We want to minimize the difference between the value of an "average" share in our portfolio and value of an average share of the S&P500 portfolio.  The average share in our portfolio is valued at [p1*(IBM price) + p2*(GE price) + ... + p15*(AT&T price)]/100.  We divided by 100 because all of the p values are percentages.  Let's call that OURAV.  The average share value in the S&P500 is just the value of the S&P, which we will call SP500.  Therefore we want to minimize the difference between the two, and the best way to do this statistically is to minimize the squared difference:

 

(OURAV - SP500)^2

 

However, this squared difference will vary over time, so what we really want is the average of the squared difference over a period, such as 12 months of 1994.  Therefore the GeneHunter fitness function (cell D12) is:

 

average over 12 months of (OURAV - SP500)^2

 

Actually, the SP500 index is not a simple "average" share price, so the range of SP500 variation differs significantly from the range of variation of OURAV. We need to scale both SP500 and OURAV into the same range to perform a valid comparison.

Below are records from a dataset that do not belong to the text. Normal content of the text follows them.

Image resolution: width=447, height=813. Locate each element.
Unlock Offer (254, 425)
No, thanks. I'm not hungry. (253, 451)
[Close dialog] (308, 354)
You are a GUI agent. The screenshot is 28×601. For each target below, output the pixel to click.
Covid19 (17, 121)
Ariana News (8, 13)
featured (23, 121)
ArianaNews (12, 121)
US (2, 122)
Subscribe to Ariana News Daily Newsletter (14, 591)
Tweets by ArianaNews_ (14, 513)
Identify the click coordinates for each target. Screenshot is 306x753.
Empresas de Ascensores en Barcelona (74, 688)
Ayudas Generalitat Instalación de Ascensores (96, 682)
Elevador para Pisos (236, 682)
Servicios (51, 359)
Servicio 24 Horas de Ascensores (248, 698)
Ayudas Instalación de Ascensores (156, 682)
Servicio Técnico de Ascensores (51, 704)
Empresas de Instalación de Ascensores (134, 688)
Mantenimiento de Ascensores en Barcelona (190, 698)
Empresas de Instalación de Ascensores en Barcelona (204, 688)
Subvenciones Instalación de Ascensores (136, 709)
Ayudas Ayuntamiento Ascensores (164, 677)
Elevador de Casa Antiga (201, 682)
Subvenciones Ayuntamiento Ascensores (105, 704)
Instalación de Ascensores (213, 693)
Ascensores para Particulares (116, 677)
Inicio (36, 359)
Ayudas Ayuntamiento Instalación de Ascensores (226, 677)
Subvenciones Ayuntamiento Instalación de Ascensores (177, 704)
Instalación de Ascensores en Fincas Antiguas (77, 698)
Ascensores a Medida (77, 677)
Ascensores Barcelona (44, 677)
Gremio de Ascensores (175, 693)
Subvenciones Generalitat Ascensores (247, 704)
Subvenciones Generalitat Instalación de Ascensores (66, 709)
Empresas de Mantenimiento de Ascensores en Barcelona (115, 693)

The simplest way is to normalize each curve to its maximum value.

 

The continuous/integer chromosomes to be used are c1 through c15 (range G9:U9). The range of variation of each of those will be from 0 to 127, and we will convert the chromosomes to share percentages using a formula: p=c/sum*100, where p and c stand for share percentage and corresponding chromosome value, and the sum (cell F9) is calculated as: sum=c1+c2+...+c14+c15. This method ensures us that for every combination of chromosomes values c1, c2, ..., c15 the sum of percentages p1+p2+...+p15 will always equal 100%.

 

The 1994 database with weekly values of SP500 and 15 major stock prices is in the range E14:U65. Our portfolio values are in column A, and normalized values of our portfolio and of the SP500 are in columns B and C correspondingly. Their squared difference is calculated in column D and the average value over 52 weeks (the fitness function) is in cell D12.

 

That's all there is to it!  You can pick your own stocks and the number (N) of them, and your own time period (which was 52 weeks above).